WASHINGTON — After visiting what he calls "America's most racist town," film producer Rob Bliss felt motivated to take action for Black Lives Matter — and walk 1,500 miles to raise awareness.
“Some people paint or run for office. I’m walking," Bliss said. "I’m going to sacrifice my feet. We’re going to do those. We’re going to get those blisters, and we’re going to walk right through them.”
He started his painstaking journey at the end of August and ended Saturday afternoon at Black Lives Matter Plaza in D.C.
“I realized that because of the color of my skin, I can walk through rural Mississippi without fearing for my life in a very serious way," Bliss said. "I will get that extra degree of safety. I have had loaded AR-15s pointed at me, but they didn’t pull the trigger, you know what I mean, so I have this ability and I like that I’m able to use it in places where other people may not feel safe.”
Bliss, who has produced multiple viral socially conscious videos over the years, originally visited Harrison, Arkansas this summer for another initiative. He held up a Black Lives Matter sign on the side of a road in Harrison, which is home to the Knights of the KKK headquarters.
There, he received hours of hostility and harassment — even death threats.
One man is pictured driving by, saying, "White pride worldwide!" and another who said, "About 10 minutes, I'm going to be back. You better be f***ing gone."

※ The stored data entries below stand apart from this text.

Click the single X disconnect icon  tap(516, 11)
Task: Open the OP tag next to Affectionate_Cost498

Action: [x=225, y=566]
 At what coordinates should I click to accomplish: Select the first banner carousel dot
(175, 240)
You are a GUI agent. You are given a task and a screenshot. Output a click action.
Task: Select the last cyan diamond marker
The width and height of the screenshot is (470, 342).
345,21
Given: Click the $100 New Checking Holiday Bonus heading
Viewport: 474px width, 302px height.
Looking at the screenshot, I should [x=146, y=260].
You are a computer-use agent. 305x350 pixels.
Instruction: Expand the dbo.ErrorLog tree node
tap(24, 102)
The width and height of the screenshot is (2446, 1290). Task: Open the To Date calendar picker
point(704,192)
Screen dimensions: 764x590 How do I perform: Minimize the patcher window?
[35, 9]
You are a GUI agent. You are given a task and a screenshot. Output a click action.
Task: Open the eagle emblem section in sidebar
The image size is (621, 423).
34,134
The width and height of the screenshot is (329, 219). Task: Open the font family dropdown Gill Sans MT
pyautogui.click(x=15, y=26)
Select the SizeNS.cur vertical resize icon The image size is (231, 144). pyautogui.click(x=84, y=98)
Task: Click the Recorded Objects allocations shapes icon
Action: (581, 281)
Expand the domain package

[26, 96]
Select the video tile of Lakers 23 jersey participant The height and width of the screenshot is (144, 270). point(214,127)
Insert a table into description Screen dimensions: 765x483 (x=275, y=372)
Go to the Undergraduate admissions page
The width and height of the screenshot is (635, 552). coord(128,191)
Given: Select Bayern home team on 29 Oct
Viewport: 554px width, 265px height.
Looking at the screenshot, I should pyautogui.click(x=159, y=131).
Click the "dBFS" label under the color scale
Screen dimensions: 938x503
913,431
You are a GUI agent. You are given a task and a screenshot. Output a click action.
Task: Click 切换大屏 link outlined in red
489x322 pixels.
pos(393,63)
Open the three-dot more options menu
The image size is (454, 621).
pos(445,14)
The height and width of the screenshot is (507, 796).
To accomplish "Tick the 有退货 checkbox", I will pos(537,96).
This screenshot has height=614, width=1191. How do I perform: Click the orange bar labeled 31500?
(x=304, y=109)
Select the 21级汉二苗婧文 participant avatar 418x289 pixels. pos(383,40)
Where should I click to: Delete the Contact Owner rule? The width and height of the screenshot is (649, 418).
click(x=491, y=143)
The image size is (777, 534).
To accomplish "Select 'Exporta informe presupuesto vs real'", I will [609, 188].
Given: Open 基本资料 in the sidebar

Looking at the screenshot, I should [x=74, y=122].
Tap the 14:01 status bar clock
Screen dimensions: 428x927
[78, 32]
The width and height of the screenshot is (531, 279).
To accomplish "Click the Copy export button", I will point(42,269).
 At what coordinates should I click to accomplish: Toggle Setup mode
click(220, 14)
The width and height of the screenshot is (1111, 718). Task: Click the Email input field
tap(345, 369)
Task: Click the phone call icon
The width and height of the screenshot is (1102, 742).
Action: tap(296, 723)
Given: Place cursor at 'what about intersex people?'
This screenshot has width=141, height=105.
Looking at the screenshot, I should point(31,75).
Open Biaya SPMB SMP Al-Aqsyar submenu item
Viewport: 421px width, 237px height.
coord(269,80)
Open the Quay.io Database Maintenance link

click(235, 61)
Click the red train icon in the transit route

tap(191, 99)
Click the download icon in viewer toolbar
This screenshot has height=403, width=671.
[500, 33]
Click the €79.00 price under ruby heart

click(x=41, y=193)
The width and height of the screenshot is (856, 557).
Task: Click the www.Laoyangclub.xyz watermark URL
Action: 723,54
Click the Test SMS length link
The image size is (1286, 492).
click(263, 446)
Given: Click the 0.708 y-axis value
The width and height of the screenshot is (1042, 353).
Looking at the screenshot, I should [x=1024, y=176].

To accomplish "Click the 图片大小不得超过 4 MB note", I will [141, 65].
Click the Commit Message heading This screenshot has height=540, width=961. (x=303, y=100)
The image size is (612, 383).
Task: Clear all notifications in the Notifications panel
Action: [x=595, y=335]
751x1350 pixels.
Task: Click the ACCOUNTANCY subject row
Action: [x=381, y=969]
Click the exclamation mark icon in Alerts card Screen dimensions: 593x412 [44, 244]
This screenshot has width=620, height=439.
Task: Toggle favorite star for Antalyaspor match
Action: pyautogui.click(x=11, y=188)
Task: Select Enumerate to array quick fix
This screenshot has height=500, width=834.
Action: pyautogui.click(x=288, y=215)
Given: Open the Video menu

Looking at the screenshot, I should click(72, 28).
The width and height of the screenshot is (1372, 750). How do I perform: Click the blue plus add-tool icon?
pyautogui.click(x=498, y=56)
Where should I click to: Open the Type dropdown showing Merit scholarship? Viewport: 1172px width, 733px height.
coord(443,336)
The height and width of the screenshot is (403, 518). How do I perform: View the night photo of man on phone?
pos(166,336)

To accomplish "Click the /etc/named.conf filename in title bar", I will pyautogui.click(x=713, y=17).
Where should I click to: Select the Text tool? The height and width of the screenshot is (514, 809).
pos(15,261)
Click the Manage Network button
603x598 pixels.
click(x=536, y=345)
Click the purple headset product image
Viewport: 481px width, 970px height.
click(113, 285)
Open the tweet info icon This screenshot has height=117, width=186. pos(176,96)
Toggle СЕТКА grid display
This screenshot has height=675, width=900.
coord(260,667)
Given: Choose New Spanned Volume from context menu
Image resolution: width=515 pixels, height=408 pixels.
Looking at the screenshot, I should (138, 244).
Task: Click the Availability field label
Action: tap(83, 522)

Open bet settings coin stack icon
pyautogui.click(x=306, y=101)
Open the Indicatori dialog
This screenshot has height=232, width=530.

"I was like you know what, I have to walk, we have to move," Bliss said. "We can’t just stand. We have to move and get other people to walk with us, so I have a sign on my back that says 'come walk with me,' so I try and as I walk, I try to get people to walk with me. “
In particular — he wanted to walk where others might not feel safe. Others, like Duke Ellington Senior, Jordan Jennings, who is Black.
Jennings met Bliss at his starting point in D.C. Saturday to cheer him on for his final five miles.
"I‘m a kid, and I shouldn’t be thinking about am I going to make it to see the next day? What’s going to happen if I get stopped by the police at the metro? I shouldn't have to think about stuff like that, but I do. I don’t have the luxury to not think about stuff like that," Jennings said. "I want that luxury. We all want that luxury for ourselves.”
Bliss' mom surprised him Saturday, flying in from Michigan to accompany him for part of his finale.
“Since he was like 17, he’s been doing these crazy incredible things that I was trying to tell him you couldn’t do," said his mom, Denise Blumberg. "But he did it! And he has to know that we’re here to support him and we’re so proud of him.”
Throughout his walks, Bliss waves at cars and people, encouraging them to join him on his walk.
Bliss said this walk is just the beginning. He hopes it inspires others to do their part.
"I am just a guy. All of us have our own little connection, our own contribution," he said. "We have to keep walking hereafter, even after we make it to the plaza (Black Lives Matter Plaza in D.C.), because there’s so much more to do.”